The usefulness of these new animal models of GSD1a is based primarily on the fact that these animals are viable. They permitted the characterization of the development of hepatic tumors and nephropathy during several months. These results suggest that the hepatic or renal G6pc deficiency per se is sufficient to induce independently the development of hepatic or renal pathology, respectively. This highlighted the fact that the development of nephropathy is independent of the liver-derived metabolic changes. This was an important finding in the context of the pathophysiological concept of the GSD1 disease as a whole, but also in terms of transplantation or gene therapy. Kidney transplantation is performed in the case of severe renal failure, but this does not correct hypoglycemia (Emmett and Narins 1978). In contrast, liver transplantation allows a correction of the glycemia and all liver-related biochemical abnormalities, but any beneficial effects on the kidney remain to be proven (Faivre et al 1999; Labrune 2002; Davis and Weinstein 2008; Reddy et al 2009). This finding suggests that clinicians should discuss the long-term benefits and possible convenience of a double kidney/liver transplantation for GSD1a patients, who have developed multiple liver HCAs or HCCs or renal failure.

Concerning gene therapy, it was already shown that the rescue of G6Pase activity in the liver by using an AAV8 recombinant vector allowed total G6pc KO mice to maintain normal blood glucose levels, but it did not prevent the development of the nephropathy (Yiu et al 2010; Luo et al 2011). As AAV1 or AAV2/9 vectors are able to transduce both the liver and the kidney, these vectors seem to be a better choice for GSD1a gene therapy (Ghosh et al 2006; Luo et al 2011). Thus, the hepatic and renal G6pc−/− mouse models will be useful to test the efficiency and the safety of gene therapy. In addition, L.G6pc−/− mice could be used to test drugs targeting the development of hepatic tumors. Interestingly, the molecular mechanisms involved in GSD1a nephropathy are very similar to those of diabetic patients (Mundy and Lee 2002; Rajas et al 2013). Therefore, K.G6pc−/− mice could be a useful tool in future studies of the pharmacological treatment of EMT and/or kidney failure developed by patients with either GSD1 or diabetes.

Finally, these mice should allow us to improve the strategies of treatment on a nutritional point of view.

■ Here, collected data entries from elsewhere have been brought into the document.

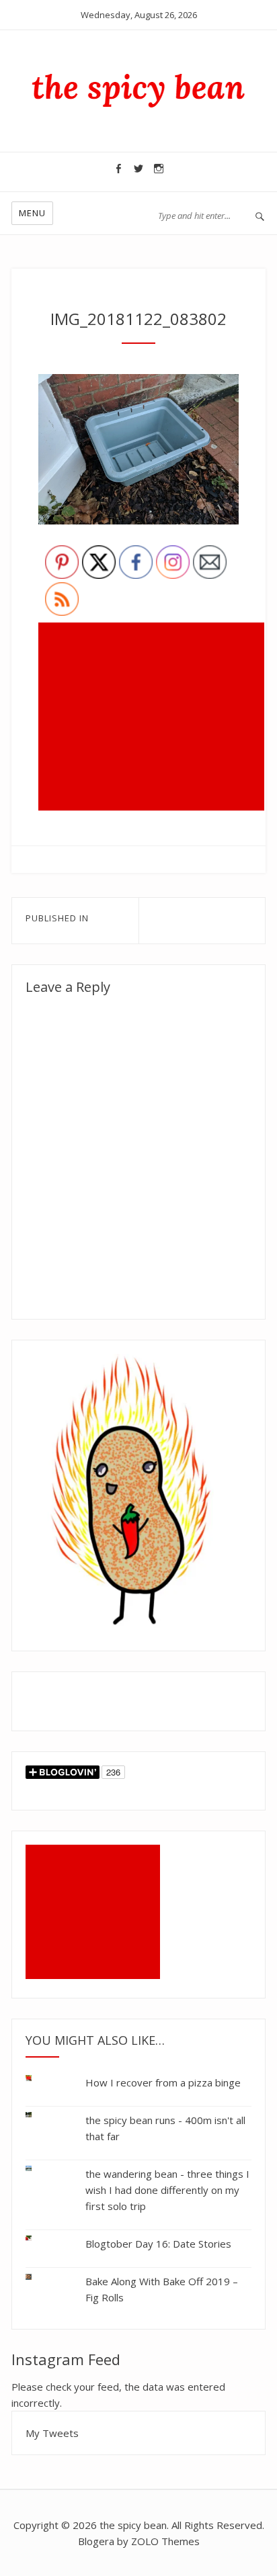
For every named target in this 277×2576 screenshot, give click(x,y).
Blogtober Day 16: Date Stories (158, 2243)
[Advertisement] (154, 718)
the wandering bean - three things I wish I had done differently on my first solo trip (167, 2190)
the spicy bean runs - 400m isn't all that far (165, 2128)
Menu (32, 213)
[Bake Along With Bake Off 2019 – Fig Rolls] (39, 2274)
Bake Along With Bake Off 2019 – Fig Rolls (161, 2289)
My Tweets (52, 2433)
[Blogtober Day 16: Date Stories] (39, 2238)
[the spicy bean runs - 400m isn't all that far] (39, 2115)
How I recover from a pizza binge (163, 2082)
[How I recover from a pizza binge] (39, 2080)
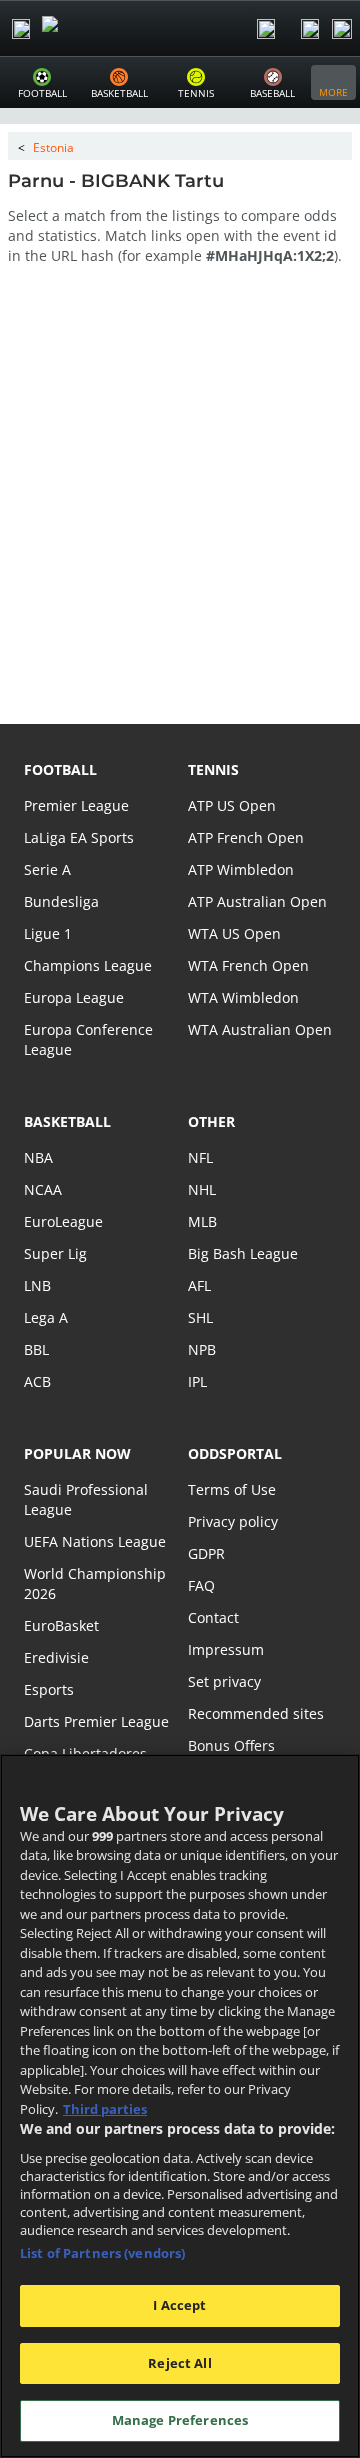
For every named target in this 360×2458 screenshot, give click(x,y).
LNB (37, 1285)
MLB (202, 1221)
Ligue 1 (48, 933)
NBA (38, 1157)
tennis (213, 769)
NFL (200, 1157)
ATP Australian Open (257, 901)
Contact (213, 1617)
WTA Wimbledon (243, 997)
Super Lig (55, 1253)
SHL (200, 1317)
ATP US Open (232, 805)
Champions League (88, 965)
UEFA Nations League (95, 1541)
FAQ (201, 1585)
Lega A (46, 1317)
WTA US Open (234, 933)
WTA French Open (248, 965)
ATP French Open (246, 837)
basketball (67, 1121)
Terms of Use (232, 1489)
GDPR (206, 1553)
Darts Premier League (96, 1721)
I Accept (179, 2305)
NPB (202, 1349)
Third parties (105, 2109)
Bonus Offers (231, 1745)
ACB (37, 1381)
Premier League (76, 805)
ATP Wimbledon (241, 869)
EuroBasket (61, 1625)
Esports (49, 1689)
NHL (202, 1189)
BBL (36, 1349)
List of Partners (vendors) (102, 2253)
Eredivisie (56, 1657)
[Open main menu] (21, 29)
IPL (197, 1381)
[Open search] (266, 29)
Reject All (179, 2363)
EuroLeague (63, 1221)
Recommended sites (256, 1713)
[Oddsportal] (106, 28)
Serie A (47, 869)
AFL (199, 1285)
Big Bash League (243, 1253)
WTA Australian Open (260, 1029)
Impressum (226, 1649)
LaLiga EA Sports (79, 837)
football (60, 769)
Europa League (74, 997)
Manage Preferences (180, 2420)
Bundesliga (61, 901)
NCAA (43, 1189)
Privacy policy (233, 1521)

Indeed, preliminary results showed that diet could greatly influence the development of hepatic tumors in L.G6pc−/− mice (to be published). Moreover, until now, dietary guidelines were only based on biochemical knowledge and vary greatly between pediatricians. For example, some clinicians prohibit entirely the consumption of fruits, juice, dairy products, and sweets. Others only limit the consumption of these products, in order to restrain the intake of fructose, lactose, and sucrose. To provide scientific evidence, L.G6pc−/− and K.G6pc−/− mice will be useful to analyze the effect of diet on the development of hepatic tumors and nephropathy, respectively. Meanwhile, it is important to remind teenagers and adults to strictly follow their diet, even if they already exhibit a good metabolic control, in order to delay or avoid the development of the GSD1 complications.